Chi decide che cosa si può dire sui social network?
La premessa è d’obbligo, anche solo per evitare fraintendimenti: è ferma e totale la nostra condanna all’assalto al Congresso Usa da parte dei supporter di Donald Trump. Così come è innegabile l’atteggiamento dell’ex Presidente Usa che, non riconoscendo la vittoria dell’avversario Joe Biden – la cui elezione è stata nel frattempo ratificata – ha contribuito a generare l’attuale clima di forte tensione nel Paese.
Proprio per questo motivo, Twitter e Facebook (compreso Instagram) hanno deciso di bloccare gli account di Trump, impedendogli di inviare messaggi ai suoi milioni di follower. Evidentemente pesa il fatto che Trump appartenga ormai al passato, visto che nell’autunno 2019 i vertici di Twitter avevano negato la richiesta di Kamala Harris – oggi Vicepresidente al fianco di Biden – di chiudere il profilo dell’inquilino della Casa Bianca. Ora, lo scenario è cambiato – certo quanto successo al Congresso ha avuto il peso maggiore sulla decisione – e Trump, scrive la stampa Usa, rischia di non poter accedere in modo permanente ai social se dovesse continuare a violarne le regole.

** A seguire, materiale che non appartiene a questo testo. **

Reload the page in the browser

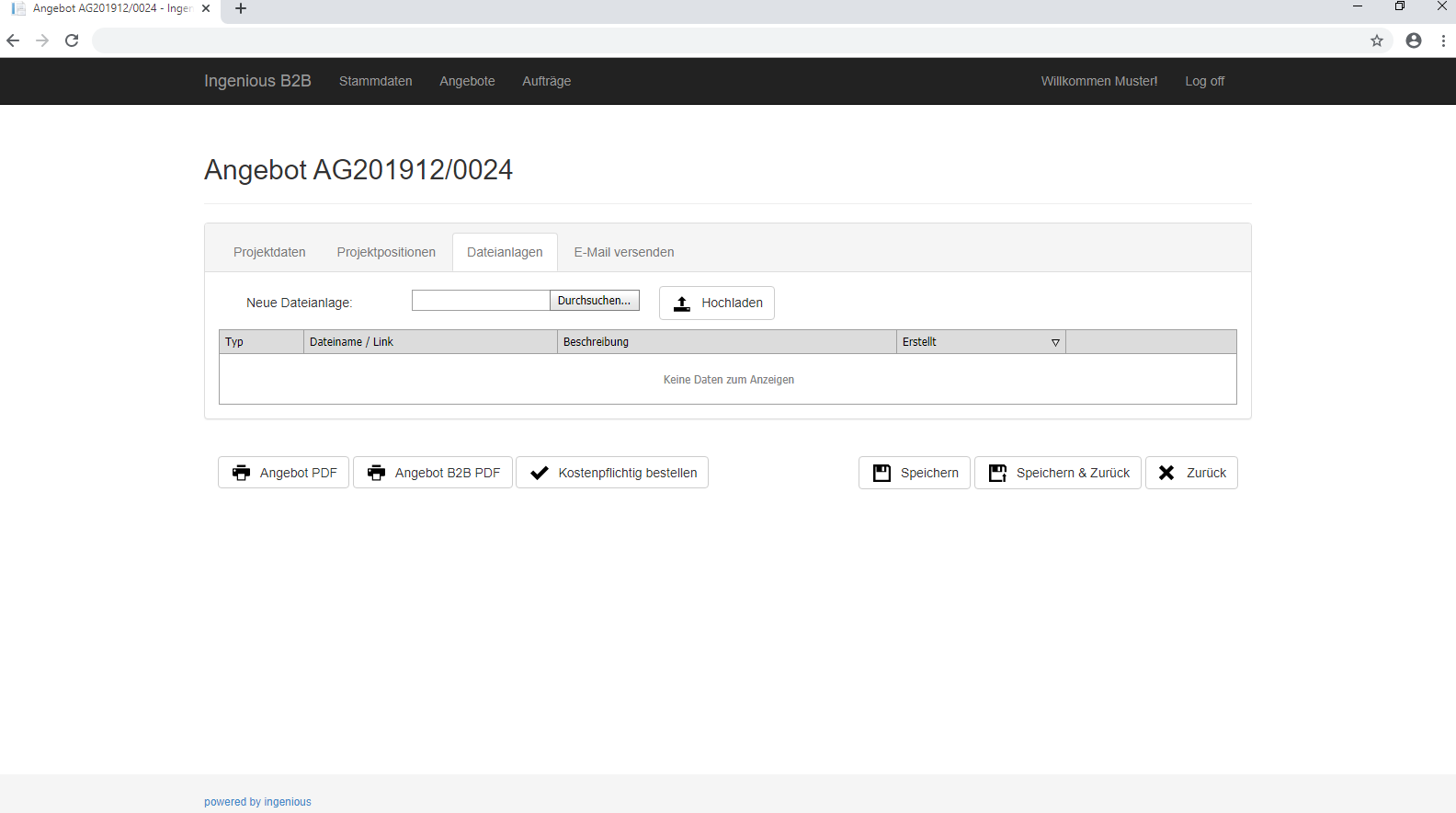pyautogui.click(x=72, y=40)
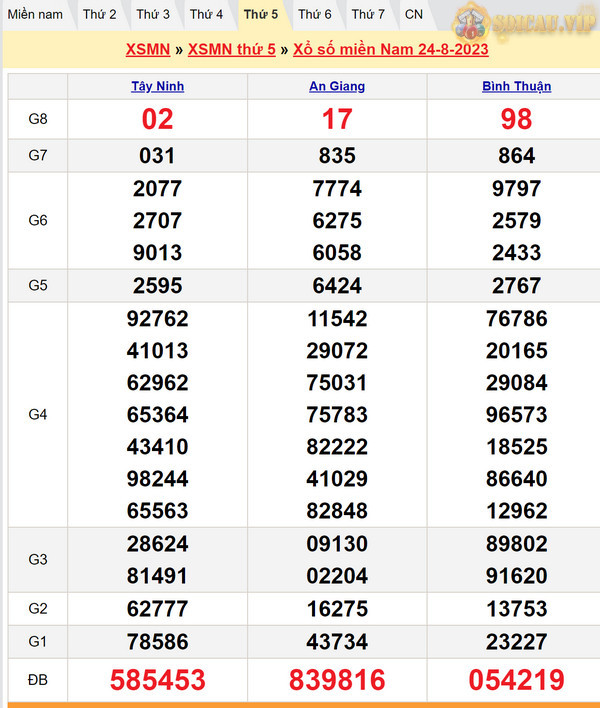Click the active Thứ 5 tab
Screen dimensions: 600x708
coord(261,14)
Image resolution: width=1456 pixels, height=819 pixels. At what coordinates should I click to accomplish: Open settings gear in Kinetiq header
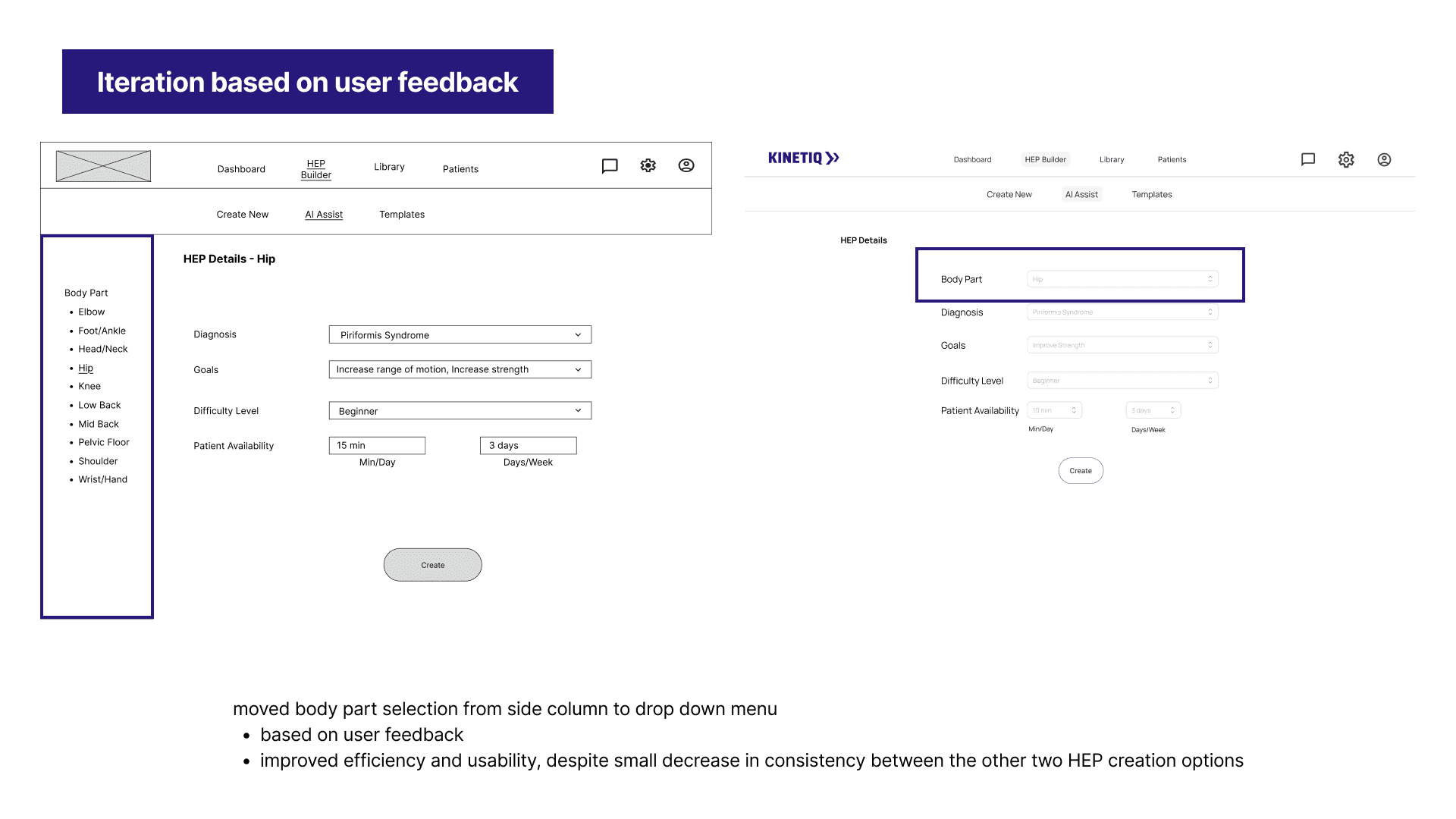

La vicenda permette di tornare, ancora una volta, sulla questione del controllo dell’agorà digitale su cui Parole di Management era tornata proprio nel 2019 con un commento de Il Guastafeste. I social network sono solo apparentemente spazi liberi e democratici; in realtà le piattaforme su cui ogni utente regala i propri dati e produce contenuti hanno proprietari che ne decidono le regole e le sorti. E possono scegliere di cambiare i patti in modo unilaterale, senza la cui accettazione è impossibile continuare a utilizzare i propri account. E a decidere sono i proprietari stessi delle piattaforme oppure gruppi di ‘esperti’ di cui non si conosce l’identità. Oltre a Trump, quanti sono gli account, anche di personaggi noti, che diffondono notizie prive di fondamento? C’è poi da dire che, lasciati liberi di parlare, i personaggi pubblici restano comunque interessanti. Perché, dunque, censurarli?
Costretti ad accettare le regole del software
La Quarta rivoluzione digitale ha imposto tempi di reazione rapidissimi e a livello software questo si traduce nella diffusione di aggiornamenti, spesso, non debitamente testati e dunque ancora in versione ‘beta’; in fondo basta un clic per aggiornare i programmi in ogni angolo del Pianeta. A chi non è mai capitato di dover scaricare l’ultimo aggiornamento disponibile di un software, ritrovandosi all’improvviso in un ambiente non più familiare? Chi ha deciso che la versione precedente di un programma usato quotidianamente non sarebbe più stata performante per le nostre necessità? E chi dice che le modifiche introdotte siano adeguate al nostro bisogno?
È un po’ quel senso di spaesamento che si ha quando, dopo un periodo lontani dalla propria città – magari per le ferie estive – si scopre che sono stati invertiti i sensi di marcia di qualche via secondaria che si era soliti percorrere per evitare il traffico. Chi ha deciso che, dall’oggi al domani, quella strada dovesse cambiare il senso di marcia?
Bloccare i messaggi che incitano la violenza e sono razzisti (ma l’elenco sarebbe lungo) è certamente corretto. Ma resta il dilemma di chi debba prendere le decisioni. Nel suo libro Le cinque leggi bronzee dell’era digitale – E perché conviene trasgredirle (Guerini e Associati, 2020), Francesco Varanini – Direttore di Persone&Conoscenze, rivista edita da ESTE, editore anche del nostro quotidiano – si interroga sulle stesse tematiche, scrivendo che oggi c’è una “élite che definisce se stessa illuminata e una massa di esseri umani in sostanziali condizioni di sudditanza, di minorità, incapace di cerca e di godere di spazi di libertà”. Oggi di questa élite fanno parte “i tecnici che presiedono alla costruzione e al governo della machinery digitale”. E che decidono chi può parlare e chi può tacere.